In a test High Court case over the way the Government nationalised the bank, shareholders will cite the Human Rights Act to say that the total lack of compensation was unfair and unlawful.
They argue that the terms used by the Government for compensating shareholders was wrongly based on an assumption that the bank was in administration and no longer a going concern.
As a result, they may receive as little as 5p a share compared with what they maintain is a “fair” value of £3-£4 per share.
The legal action, which sees a line-up of Britain’s top and most-highly paid Queen’s Counsel, is being brought by two investment funds and some 150,000 individual shareholders who held 25 per cent of the bank’s shares.
SRM Global Master Fund is represented by David Pannick, QC, and RAB Special Solutions (Master) Fund Ltd by Michal Beloff, QC, and some 150,000 individual shareholders, represented by Tom de la Mare.
The defendant to the claim, which will be heard over three days by Lord Justice Stanley Burnton and Mr Justice Silber, is the Treasury, represented by Lord Grabiner, QC, the Labour peer and leading commercial silk.

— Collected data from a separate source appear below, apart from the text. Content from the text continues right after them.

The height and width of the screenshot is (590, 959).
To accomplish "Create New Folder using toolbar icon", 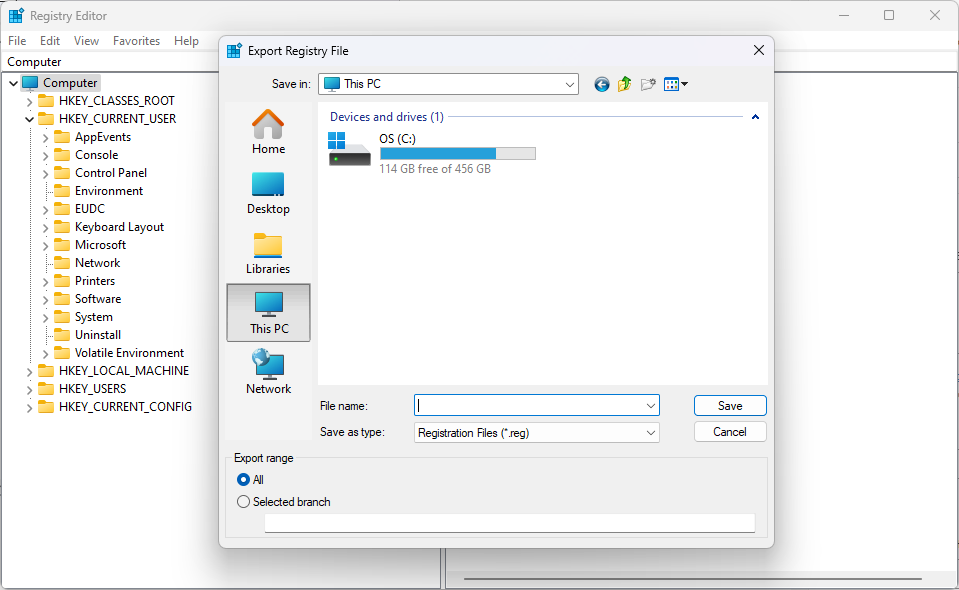I will tap(648, 84).
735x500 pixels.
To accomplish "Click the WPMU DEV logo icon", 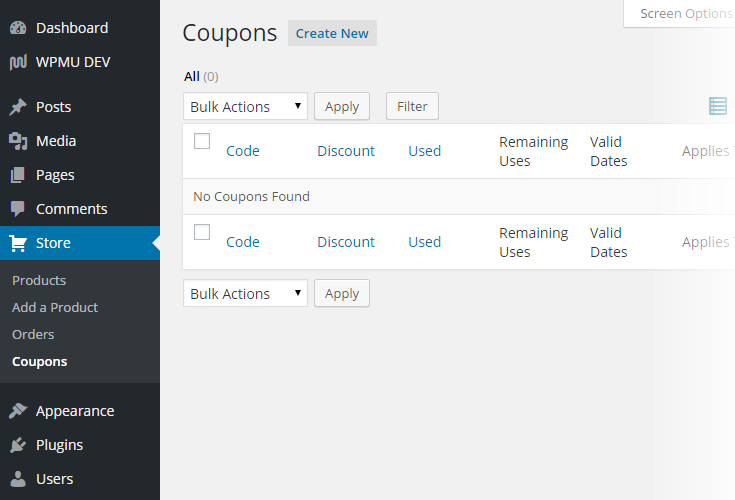I will (x=18, y=62).
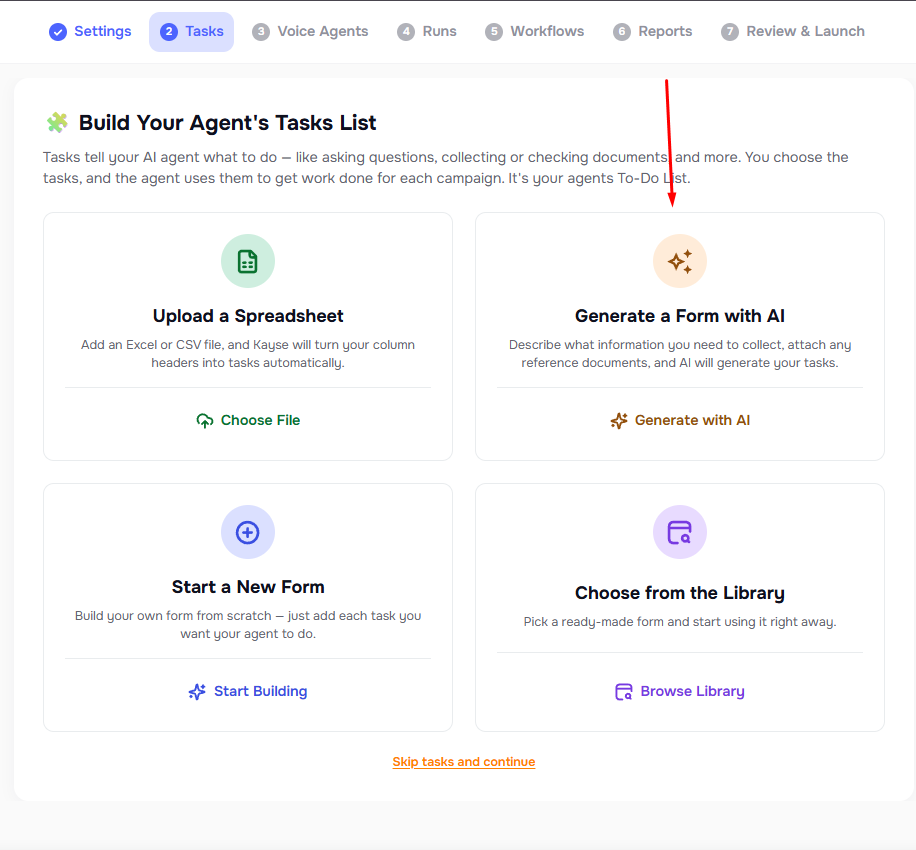Navigate to Review & Launch
The width and height of the screenshot is (916, 850).
point(792,31)
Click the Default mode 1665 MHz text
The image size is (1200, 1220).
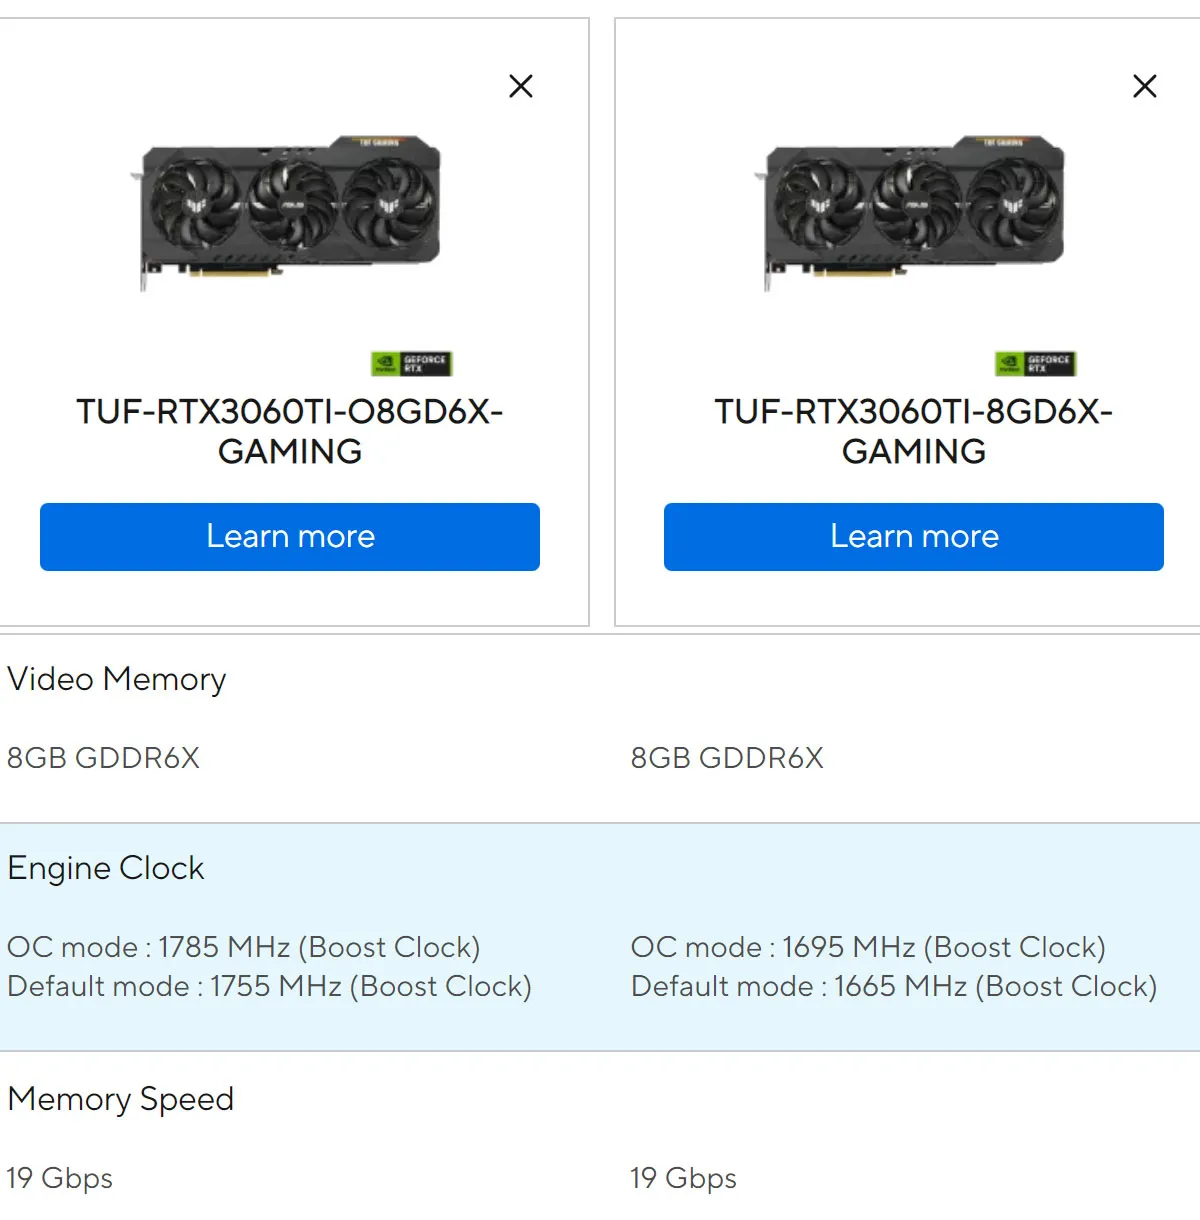(894, 986)
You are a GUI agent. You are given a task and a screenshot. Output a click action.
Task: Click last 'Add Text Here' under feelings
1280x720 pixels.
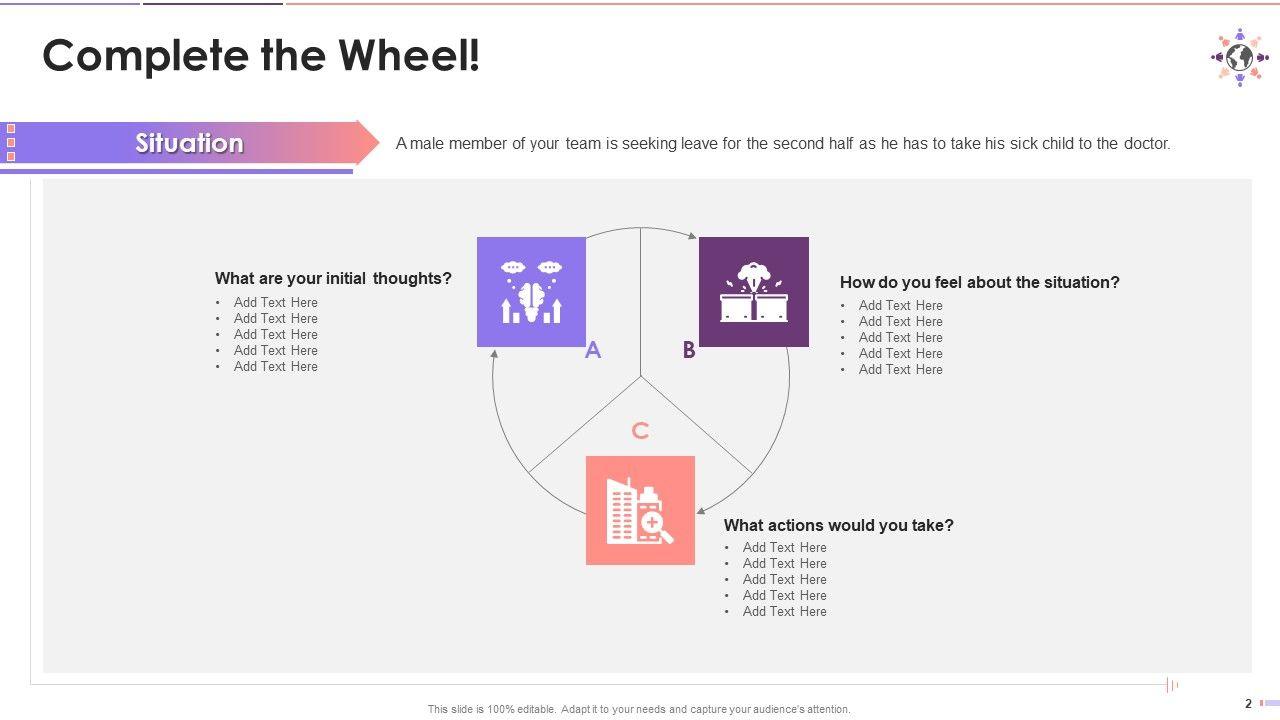tap(900, 369)
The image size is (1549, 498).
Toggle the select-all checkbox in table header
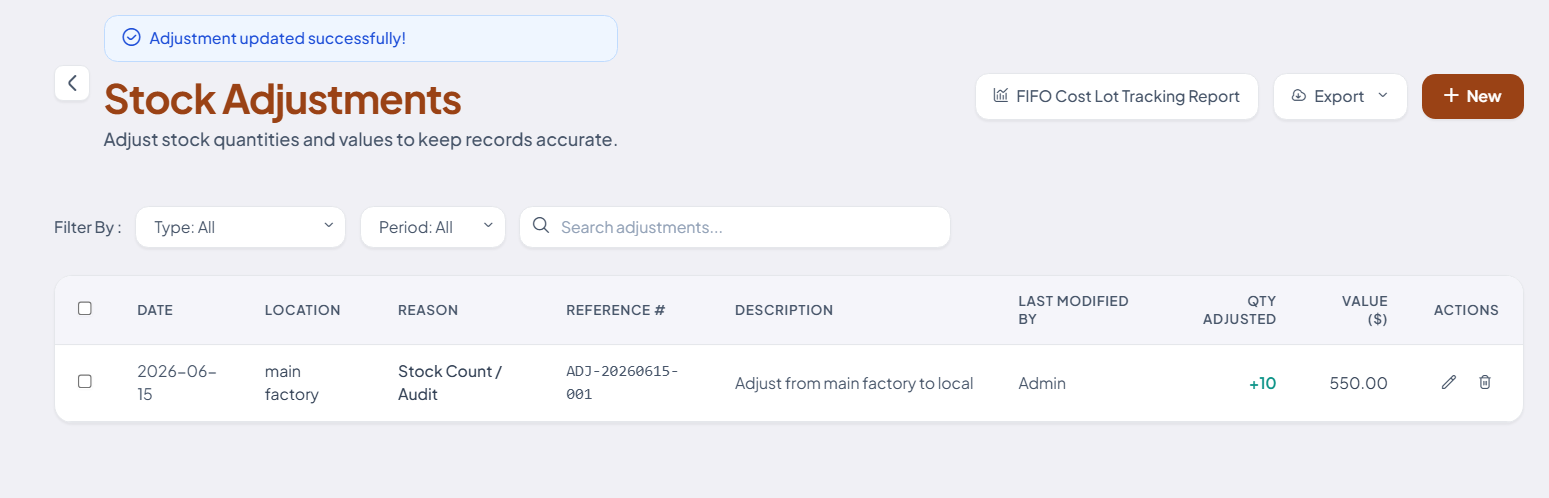point(85,309)
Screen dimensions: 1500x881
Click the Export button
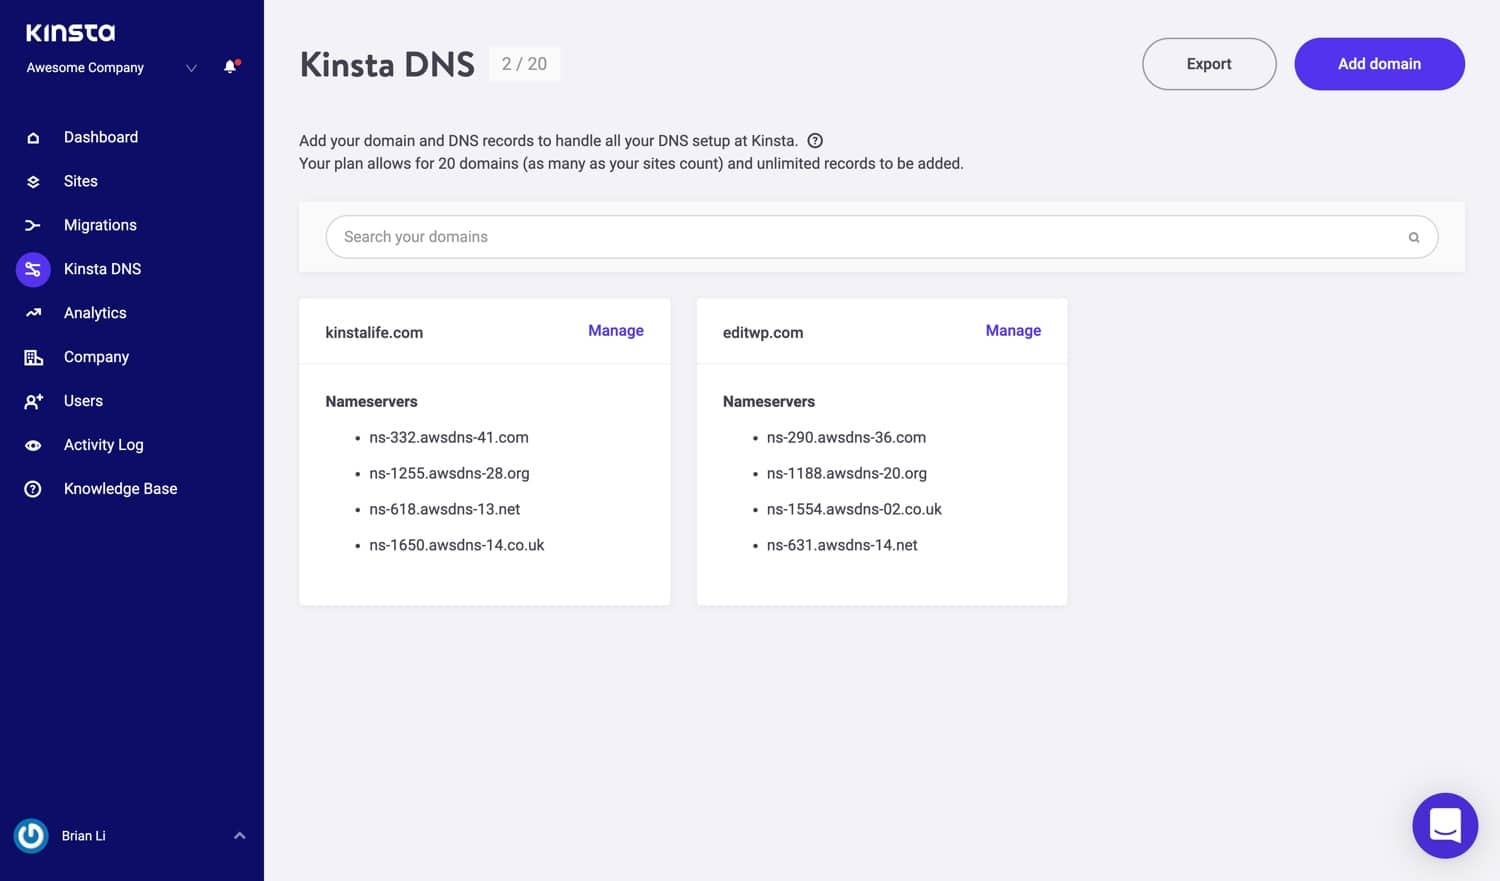(x=1208, y=64)
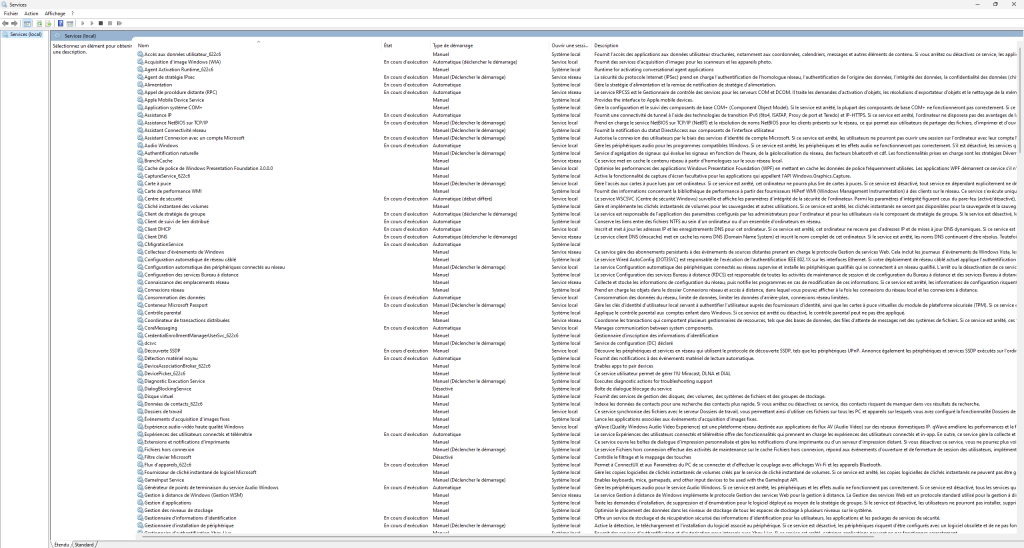The image size is (1024, 548).
Task: Select the Client DHCP service entry
Action: click(158, 229)
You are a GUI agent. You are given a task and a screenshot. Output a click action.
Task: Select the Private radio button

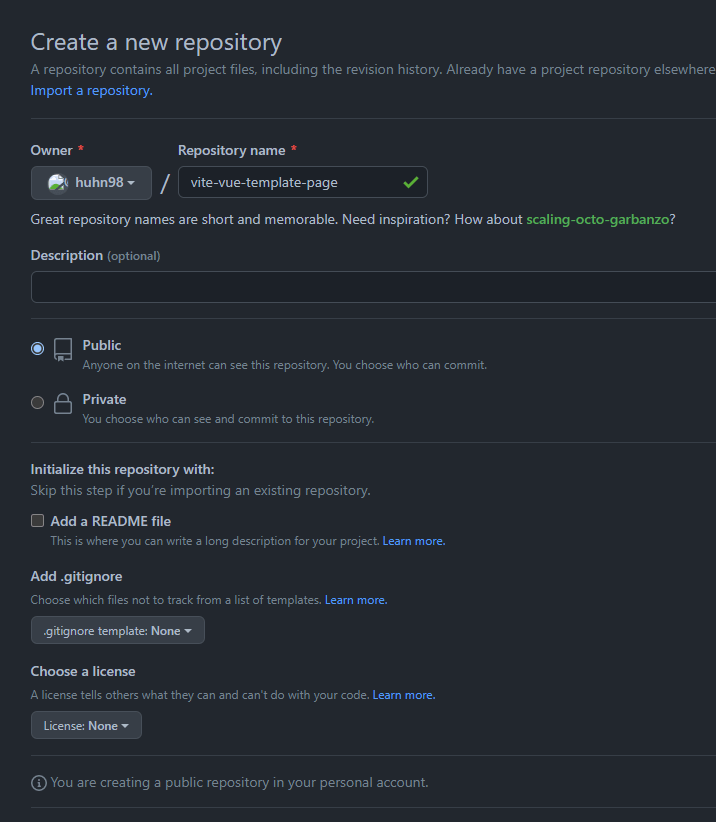pyautogui.click(x=38, y=403)
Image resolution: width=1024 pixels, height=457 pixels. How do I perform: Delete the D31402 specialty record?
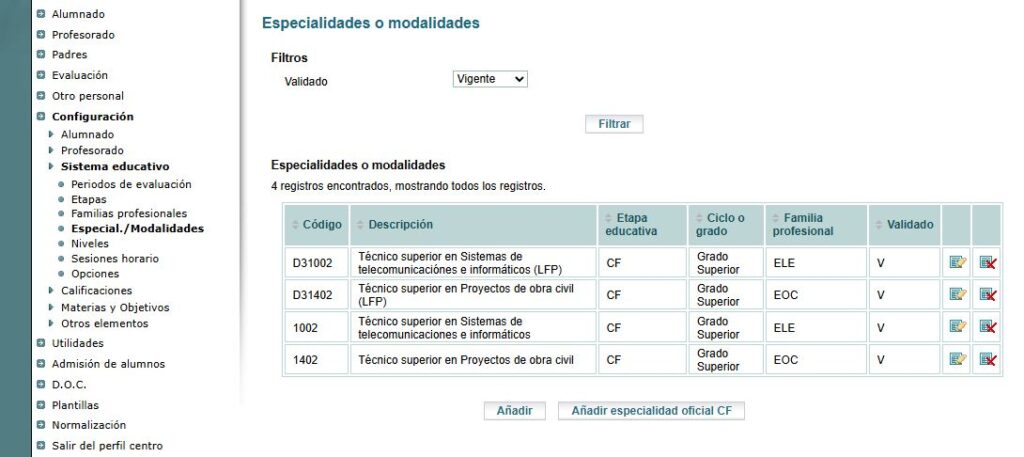[987, 294]
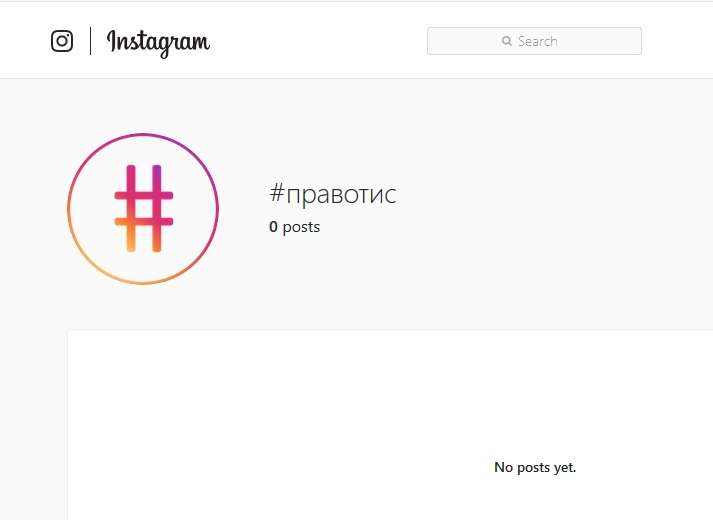Click the Search placeholder text
713x520 pixels.
click(537, 41)
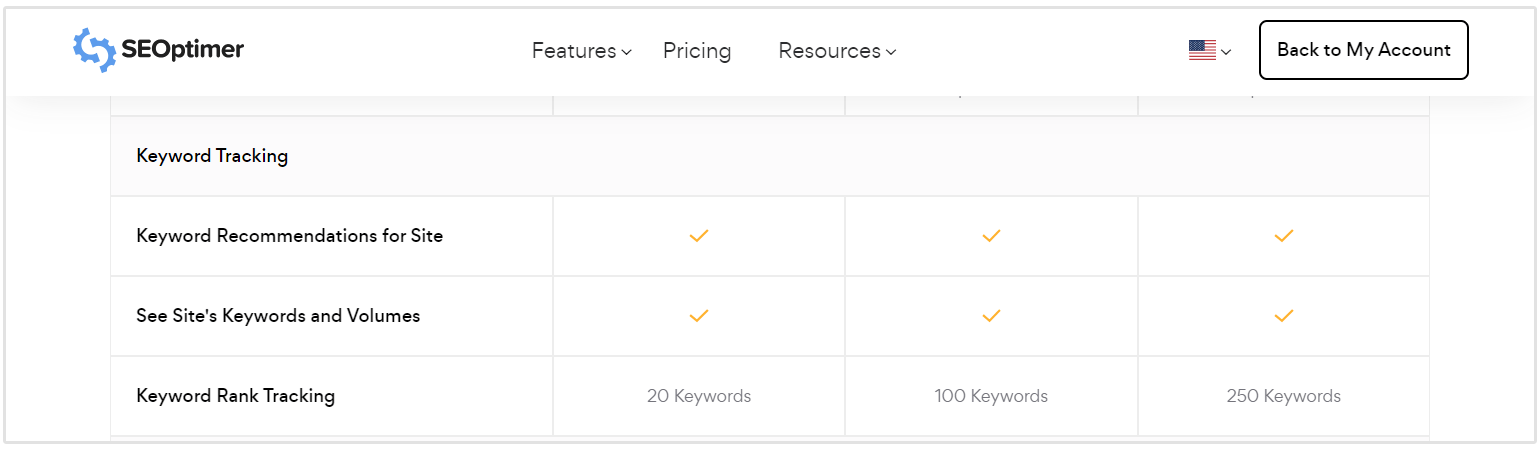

The legal nub of the case is that the compensation scheme approved for shareholders by Parliament - which required the shares to be valued as if Northern Rock was in administration - was a breach of the shareholders’ human rights.
They say it violated article one of the first protocol to the European Convention on Human Rights, which guarantees the right to property, and seek a declaration that the statutory scheme is incompatible with the Human Rights Act.
The shareholders argue that the bank was solvent with valuable assets and say that the Prime Minister and Chancellor stated that the Government’s intention was to sell the company back to the private sector as soon as possible for a large profit.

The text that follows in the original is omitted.